*ROWS:*
________________________________________
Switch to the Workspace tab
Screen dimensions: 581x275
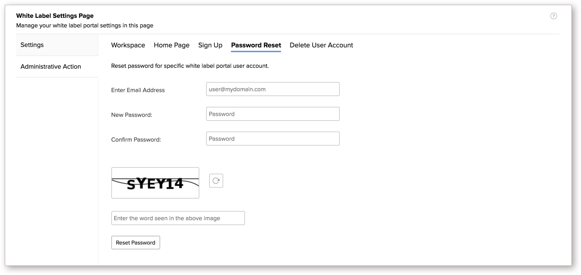[128, 45]
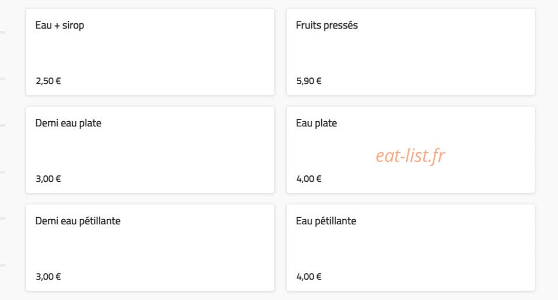Viewport: 558px width, 300px height.
Task: Open the Demi eau pétillante card
Action: point(150,248)
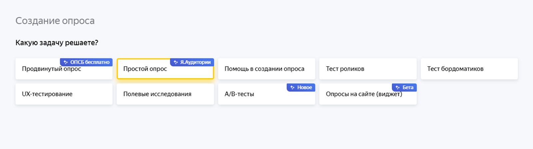The width and height of the screenshot is (533, 149).
Task: Select the yellow-highlighted task card
Action: point(165,73)
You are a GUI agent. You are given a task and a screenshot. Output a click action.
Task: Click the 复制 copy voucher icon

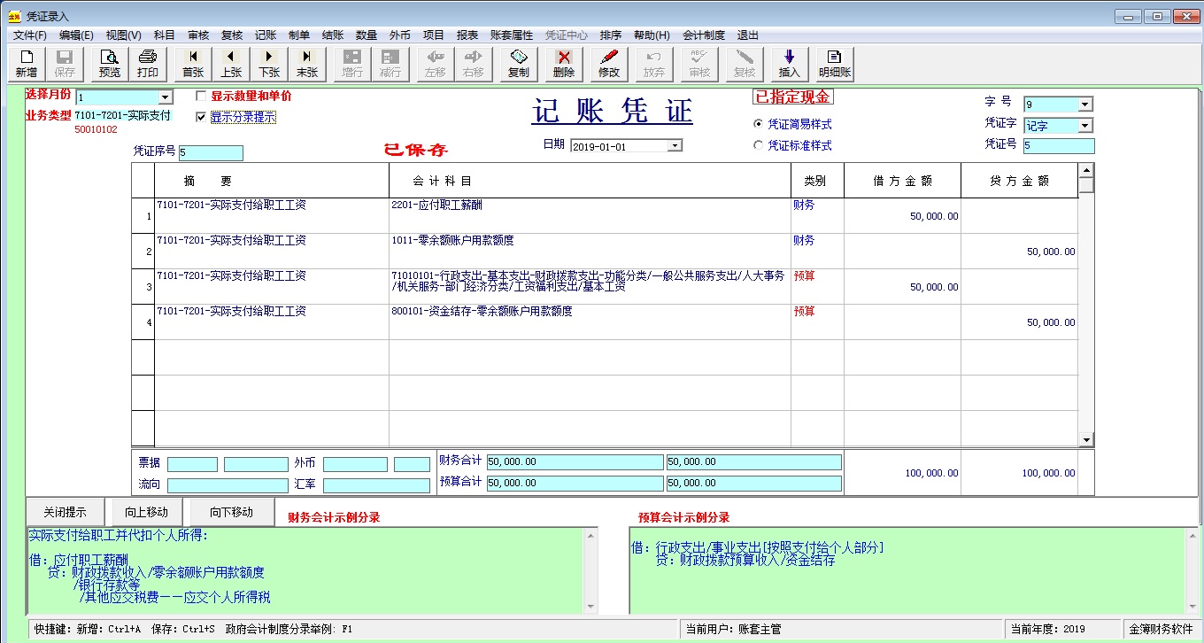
________________________________________
*EXERCISE DETAILS:*
Reproduce all the items above, replacing "Workspace" with "Settings" and changing nothing else. Omit the pictures from the output.

*FINISHED TASK:*
Switch to the Settings tab
Screen dimensions: 581x275
[128, 45]
Viewport: 558px width, 300px height.
Task: Open the Demi eau pétillante card
Action: point(150,248)
The width and height of the screenshot is (533, 149).
Task: Select the yellow-highlighted task card
Action: point(165,73)
You are a GUI agent. You are given a task and a screenshot. Output a click action.
Task: Click the 复制 copy voucher icon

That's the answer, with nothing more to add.